**Exercise prompt**
What lines in the records below hold the string "each"? Please show them.

**Dataset content**
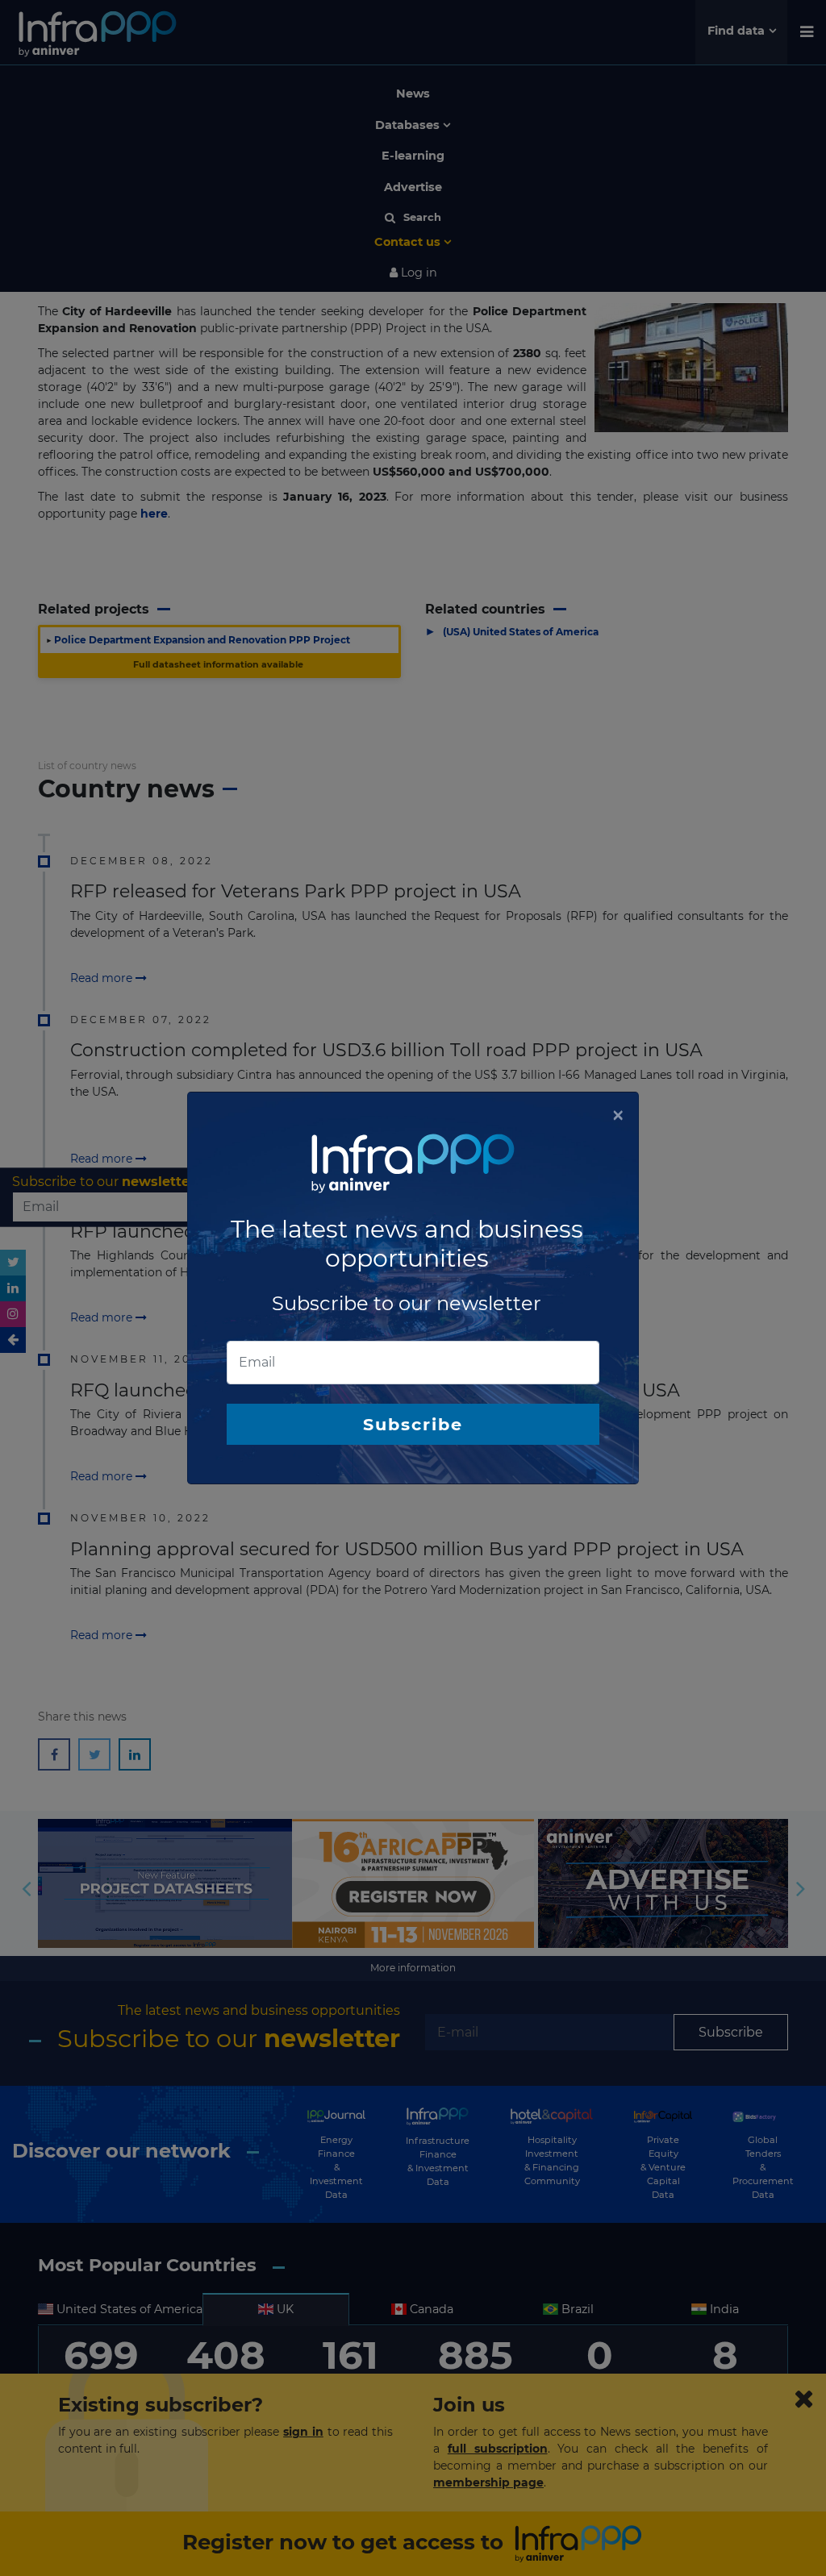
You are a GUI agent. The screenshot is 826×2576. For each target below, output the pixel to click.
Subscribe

...

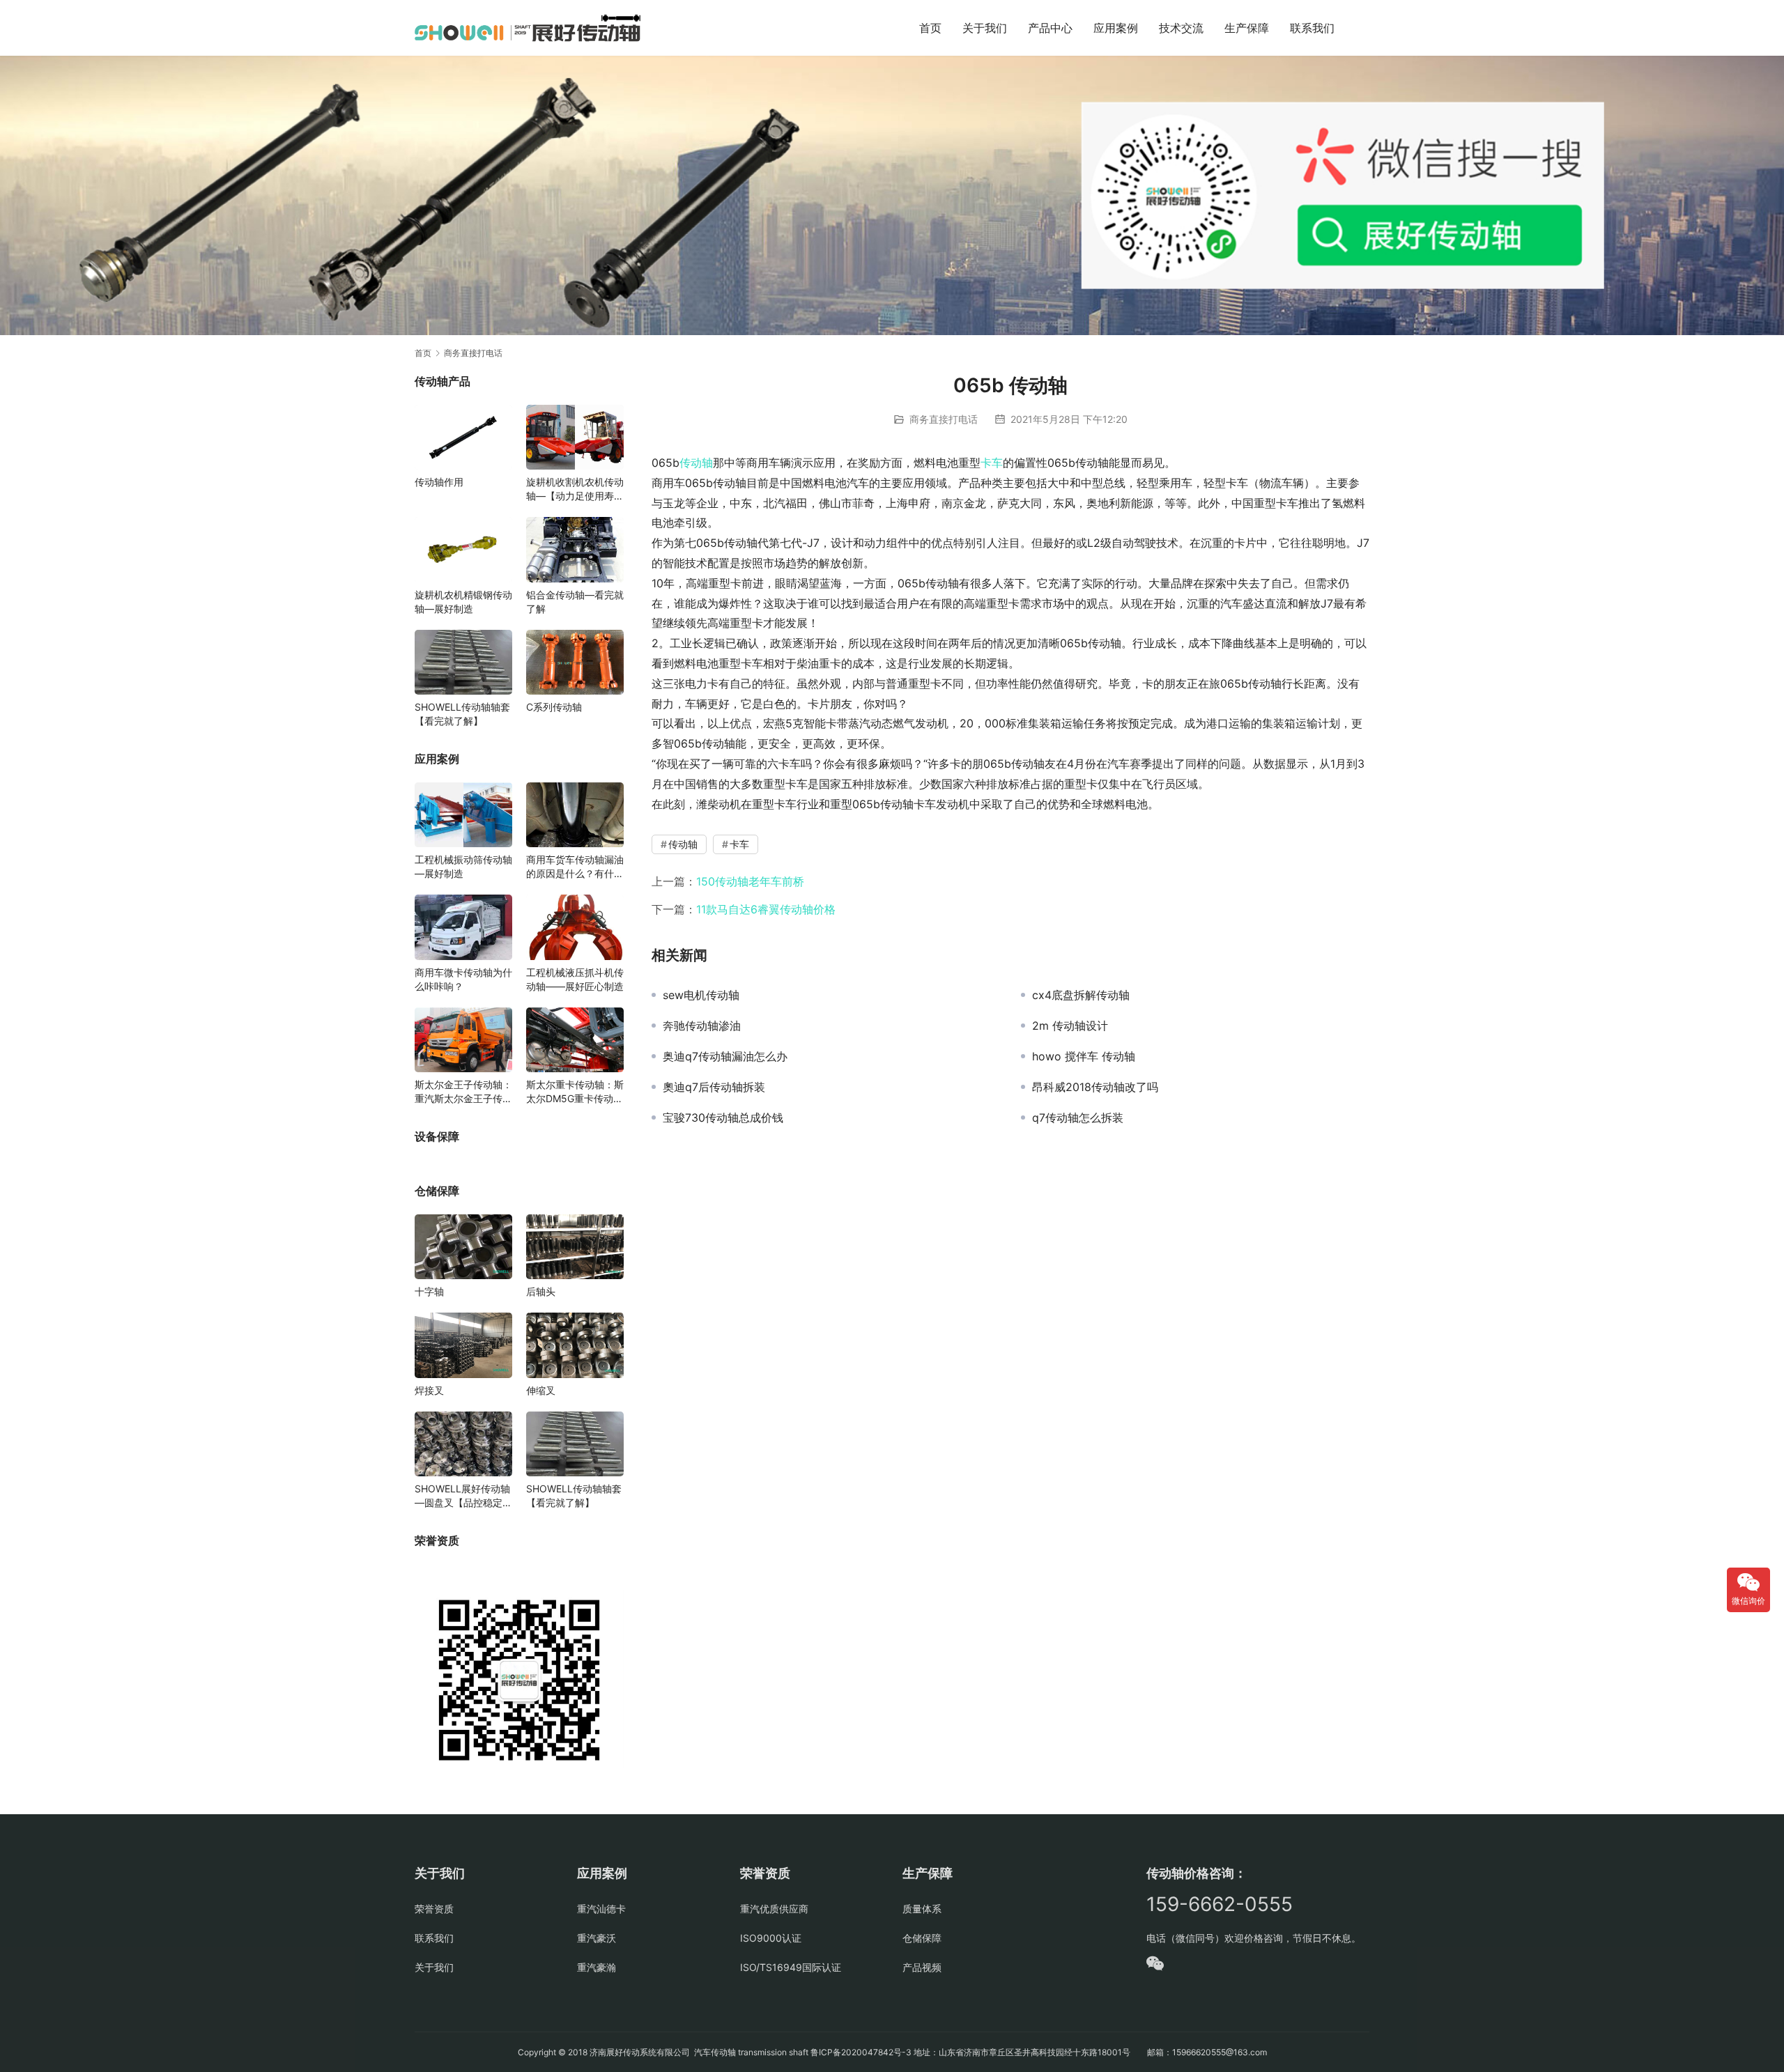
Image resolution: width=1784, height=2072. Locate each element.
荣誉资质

...

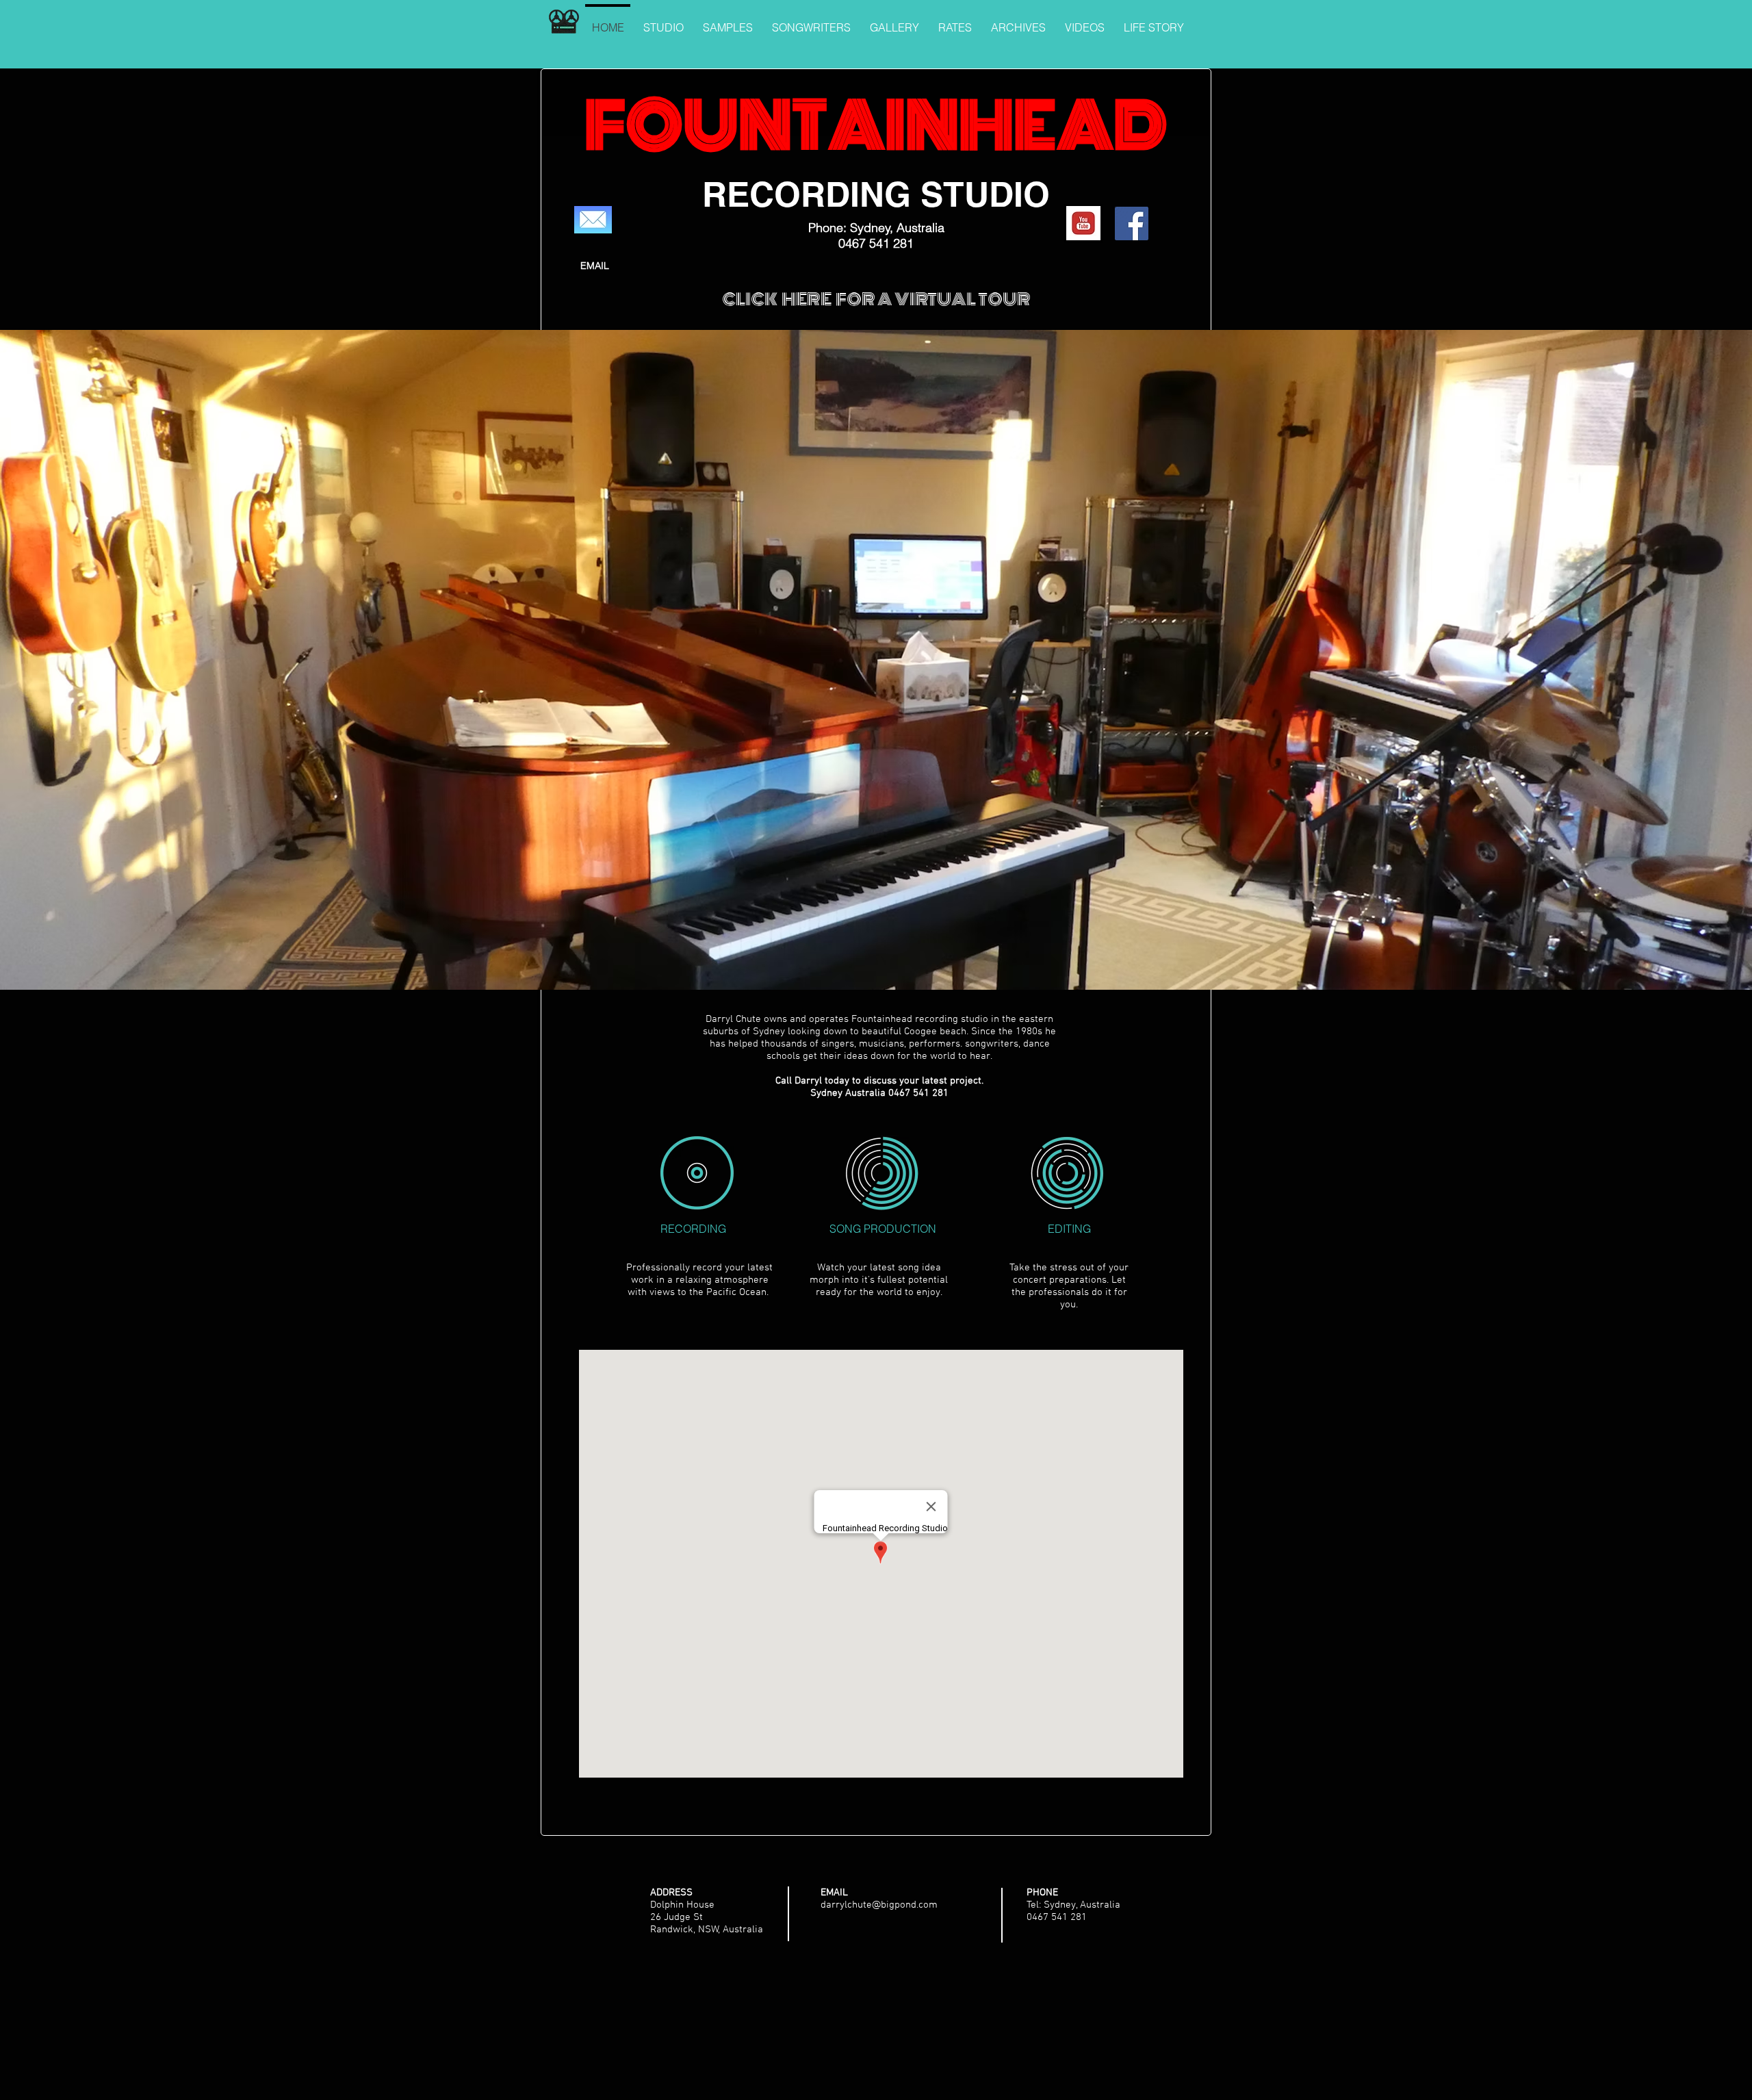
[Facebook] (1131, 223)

**Solution to this task**
You are a GUI agent. The screenshot is 826×2576. For each target below, output the pixel to click.
Image resolution: width=1784, height=2072. Locate each element.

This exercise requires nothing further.